Atto secondo : Ismael Jordi (Il Duca) Lisette Oropesa (Gilda) e Irida Dragoti (Giovanna)

La messinscena aderisce dunque felicemente a questo contesto, senza essere di per sé troppo ricca d’idee ma nell’insieme efficace, Come già detto, direttore e regista hanno puntato, insieme, a fare del Rigoletto un thriller espressionista dove tutta la brillantezza è cancellata. Daniele Abbado colloca la vicenda negli anni Quaranta del Novecento, in un’Italia dominata dal fascismo. Da qui l’ambiente cupo creato dalle scene fredde e metalliche di Gianni Carluccio, abbastanza leggere per spostarsi senza sottrarre spazio e disposte su vari livelli . Viene evocato un tempo in cui gli arresti, i complotti e naturalmente i colpi bassi degli Sparafucile del momento erano all’ordine del giorno. Ma il periodo storico non ha molta importanza, se non per dirci che il potere è sempre losco e prevaricatore.
Più interessanti sono gli ambienti uniformemente notturni, come si è detto, nelle brume inquietanti di una Mantova mortifera. La scena più riuscita è quella dell’incontro tra Rigoletto e Sparafucile, durante la quale tutto viene deciso e dove Sparafucile è una specie di spettro che attraversa la nebbia, mormorando a Rigoletto la sua proposta senza veramente insistere, senza che si sappia se questa apparizione è reale o no, lasciando che si diffonda il lato irrazionale dell’opera già aperto dalla maledizione di Monterone. Mentre la scena finale della morte di Gilda che muore in piedi, come trasfigurata, è un topos delle grandi scene di morte verdiane come quella di Traviata. Forse qui mancava un poco d’ispirazione ma senza nuocere all’insieme, che non meritava le contestazioni ricevute, sembra, alla prima dello spettacolo.

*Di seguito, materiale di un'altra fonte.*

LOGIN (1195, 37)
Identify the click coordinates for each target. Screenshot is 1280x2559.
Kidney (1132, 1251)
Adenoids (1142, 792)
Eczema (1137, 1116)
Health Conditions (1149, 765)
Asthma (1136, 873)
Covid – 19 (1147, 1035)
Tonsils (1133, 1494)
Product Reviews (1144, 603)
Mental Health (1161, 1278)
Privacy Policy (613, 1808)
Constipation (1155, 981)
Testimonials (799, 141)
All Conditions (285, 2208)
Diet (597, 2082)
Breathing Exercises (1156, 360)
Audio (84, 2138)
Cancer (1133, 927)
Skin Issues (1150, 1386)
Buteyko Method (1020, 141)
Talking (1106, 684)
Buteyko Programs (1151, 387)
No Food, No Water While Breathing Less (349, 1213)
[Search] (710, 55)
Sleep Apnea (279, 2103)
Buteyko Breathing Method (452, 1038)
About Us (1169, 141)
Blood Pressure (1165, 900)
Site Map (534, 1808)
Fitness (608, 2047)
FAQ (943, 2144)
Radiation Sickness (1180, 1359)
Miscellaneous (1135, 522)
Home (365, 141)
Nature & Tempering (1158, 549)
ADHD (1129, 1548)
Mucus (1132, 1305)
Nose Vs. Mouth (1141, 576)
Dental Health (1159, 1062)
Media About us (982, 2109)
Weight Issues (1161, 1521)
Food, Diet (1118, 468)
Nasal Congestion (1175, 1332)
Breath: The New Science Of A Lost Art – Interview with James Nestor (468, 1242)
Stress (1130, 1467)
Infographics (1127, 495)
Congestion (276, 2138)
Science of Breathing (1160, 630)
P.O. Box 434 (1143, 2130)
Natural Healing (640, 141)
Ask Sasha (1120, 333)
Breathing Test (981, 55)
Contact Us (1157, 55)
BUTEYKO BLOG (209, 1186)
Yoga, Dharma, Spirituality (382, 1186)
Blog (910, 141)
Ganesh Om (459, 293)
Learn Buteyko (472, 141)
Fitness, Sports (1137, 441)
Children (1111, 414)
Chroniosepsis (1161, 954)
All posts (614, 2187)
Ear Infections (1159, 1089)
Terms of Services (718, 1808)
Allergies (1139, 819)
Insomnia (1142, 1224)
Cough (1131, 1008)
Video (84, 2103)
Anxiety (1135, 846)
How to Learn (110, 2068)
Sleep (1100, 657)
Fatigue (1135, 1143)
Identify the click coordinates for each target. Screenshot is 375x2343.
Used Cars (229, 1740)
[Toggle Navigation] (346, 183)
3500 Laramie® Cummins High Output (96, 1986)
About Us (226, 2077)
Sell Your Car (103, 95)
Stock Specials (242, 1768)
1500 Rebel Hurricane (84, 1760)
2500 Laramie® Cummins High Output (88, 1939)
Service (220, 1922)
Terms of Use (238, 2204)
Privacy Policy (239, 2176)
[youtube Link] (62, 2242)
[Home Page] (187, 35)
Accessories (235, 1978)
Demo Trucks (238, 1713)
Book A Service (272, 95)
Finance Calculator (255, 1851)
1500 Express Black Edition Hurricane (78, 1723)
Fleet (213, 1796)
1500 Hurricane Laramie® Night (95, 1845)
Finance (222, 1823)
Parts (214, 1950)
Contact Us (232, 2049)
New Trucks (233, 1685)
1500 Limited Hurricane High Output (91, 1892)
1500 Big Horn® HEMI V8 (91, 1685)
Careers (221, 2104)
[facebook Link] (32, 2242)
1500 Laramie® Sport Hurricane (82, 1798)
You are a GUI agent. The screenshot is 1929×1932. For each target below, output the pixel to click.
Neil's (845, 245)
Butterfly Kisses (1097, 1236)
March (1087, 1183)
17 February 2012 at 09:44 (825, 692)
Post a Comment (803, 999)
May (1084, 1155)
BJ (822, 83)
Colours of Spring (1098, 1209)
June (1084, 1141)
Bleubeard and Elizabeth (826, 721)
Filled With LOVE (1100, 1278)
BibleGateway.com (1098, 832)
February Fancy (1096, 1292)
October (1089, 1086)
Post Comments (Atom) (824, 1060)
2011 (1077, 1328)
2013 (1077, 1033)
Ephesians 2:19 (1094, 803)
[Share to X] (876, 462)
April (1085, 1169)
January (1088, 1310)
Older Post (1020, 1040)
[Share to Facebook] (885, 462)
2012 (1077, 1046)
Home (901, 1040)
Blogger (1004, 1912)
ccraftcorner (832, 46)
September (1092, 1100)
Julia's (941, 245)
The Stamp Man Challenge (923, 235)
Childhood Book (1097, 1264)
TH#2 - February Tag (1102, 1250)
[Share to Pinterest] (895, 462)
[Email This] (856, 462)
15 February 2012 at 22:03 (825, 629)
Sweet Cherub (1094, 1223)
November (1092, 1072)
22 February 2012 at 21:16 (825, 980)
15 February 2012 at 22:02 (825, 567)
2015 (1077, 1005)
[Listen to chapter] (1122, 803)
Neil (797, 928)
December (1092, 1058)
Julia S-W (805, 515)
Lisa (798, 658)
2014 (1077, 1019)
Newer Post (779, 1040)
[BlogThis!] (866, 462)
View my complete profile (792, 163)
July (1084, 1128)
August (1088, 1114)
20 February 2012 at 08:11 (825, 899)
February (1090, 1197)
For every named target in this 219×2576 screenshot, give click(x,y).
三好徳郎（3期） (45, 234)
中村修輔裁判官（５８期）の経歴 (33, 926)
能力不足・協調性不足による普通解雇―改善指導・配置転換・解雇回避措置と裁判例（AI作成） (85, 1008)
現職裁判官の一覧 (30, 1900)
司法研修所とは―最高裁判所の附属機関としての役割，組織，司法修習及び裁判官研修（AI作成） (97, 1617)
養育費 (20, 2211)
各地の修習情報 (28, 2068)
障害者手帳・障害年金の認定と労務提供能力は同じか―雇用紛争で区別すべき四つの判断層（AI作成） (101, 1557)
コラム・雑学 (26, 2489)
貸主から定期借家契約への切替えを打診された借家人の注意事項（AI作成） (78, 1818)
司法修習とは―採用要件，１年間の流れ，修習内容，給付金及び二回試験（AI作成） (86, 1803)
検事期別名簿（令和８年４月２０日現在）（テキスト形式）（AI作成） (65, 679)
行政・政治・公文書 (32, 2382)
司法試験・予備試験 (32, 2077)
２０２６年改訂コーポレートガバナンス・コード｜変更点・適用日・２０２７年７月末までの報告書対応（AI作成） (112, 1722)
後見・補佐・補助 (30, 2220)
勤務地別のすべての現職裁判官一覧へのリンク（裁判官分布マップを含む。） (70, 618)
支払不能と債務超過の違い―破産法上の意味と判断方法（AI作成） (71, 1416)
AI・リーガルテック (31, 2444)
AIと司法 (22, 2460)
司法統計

Senza ombra di dubbio, il protagonista assoluto della rappresentazione è stato Daniele Gatti, dando a questo Rigoletto un colore nuovo, d’interesse raro e di rara immaginazione, ottenendo dai cantanti un approccio non superficiale, uno sguardo più sensibile sui loro ruoli e determinando anche i momenti più riusciti di una messa in scena senza grandi novità. Dopo le detestabili vicende estive, rivedere Gatti sul podio, trasfigurato dalla musica di Verdi e acclamato calorosamente dal pubblico romano, ormai il suo publico, è stato qualcosa di fortemente emozionante.